Variational formulation of relaxed and multi-region relaxed magnetohydrodynamics

TL;DR

This paper introduces a variational framework for relaxed and multi-region relaxed magnetohydrodynamics, enabling dynamic modeling of plasma states with relaxed constraints and flow, including the formation of multiple relaxation regions separated by current sheets.

Contribution

It develops a new variational principle for relaxed MHD that includes flow and extends to multiple relaxation regions separated by current sheets.

Findings

Derives a fully dynamical relaxed MHD model consistent with Taylor states.

Introduces multi-region relaxation allowing for complex plasma structures.
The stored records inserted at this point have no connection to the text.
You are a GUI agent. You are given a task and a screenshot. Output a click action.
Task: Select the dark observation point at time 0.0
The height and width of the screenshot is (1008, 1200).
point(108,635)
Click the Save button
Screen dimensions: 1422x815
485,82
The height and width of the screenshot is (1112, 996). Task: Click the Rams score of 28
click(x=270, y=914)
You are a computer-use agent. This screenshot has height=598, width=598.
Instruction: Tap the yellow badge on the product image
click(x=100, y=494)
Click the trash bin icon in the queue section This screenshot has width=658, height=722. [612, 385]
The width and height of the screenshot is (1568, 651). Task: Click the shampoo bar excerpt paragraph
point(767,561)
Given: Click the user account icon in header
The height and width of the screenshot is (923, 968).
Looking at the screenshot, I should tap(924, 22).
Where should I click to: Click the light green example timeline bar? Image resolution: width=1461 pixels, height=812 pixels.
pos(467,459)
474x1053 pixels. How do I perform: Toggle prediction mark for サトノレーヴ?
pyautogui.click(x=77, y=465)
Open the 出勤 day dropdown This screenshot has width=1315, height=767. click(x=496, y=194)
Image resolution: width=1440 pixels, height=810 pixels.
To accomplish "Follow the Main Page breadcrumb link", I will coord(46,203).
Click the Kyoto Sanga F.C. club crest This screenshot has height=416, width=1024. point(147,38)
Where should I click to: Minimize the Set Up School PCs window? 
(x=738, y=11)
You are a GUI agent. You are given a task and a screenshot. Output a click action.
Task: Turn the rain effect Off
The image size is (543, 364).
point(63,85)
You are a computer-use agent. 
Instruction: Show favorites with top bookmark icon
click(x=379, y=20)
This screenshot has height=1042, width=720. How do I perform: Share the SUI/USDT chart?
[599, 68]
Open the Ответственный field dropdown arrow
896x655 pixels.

Provides a theoretical foundation for modeling plasma equilibria with barriers.

Abstract

Ideal magnetohydrodynamics (IMHD) is strongly constrained by an infinite number of microscopic constraints expressing mass, entropy and magnetic flux conservation in each infinitesimal fluid element, the latter preventing magnetic reconnection. By contrast, in the Taylor relaxation model for formation of macroscopically self-organized plasma equilibrium states, all these constraints are relaxed save for global magnetic fluxes and helicity. A Lagrangian variational principle is presented that leads to a new, fully dynamical, \emph{relaxed magnetohydrodynamics} (RxMHD), such that all static solutions are Taylor states but also allows flow. By postulating that some long-lived macroscopic current sheets can act as barriers to relaxation, separating the plasma into multiple relaxation regions, a further generalization, \emph{multi-region relaxed magnetohydrodynamics} (MRxMHD) is developed.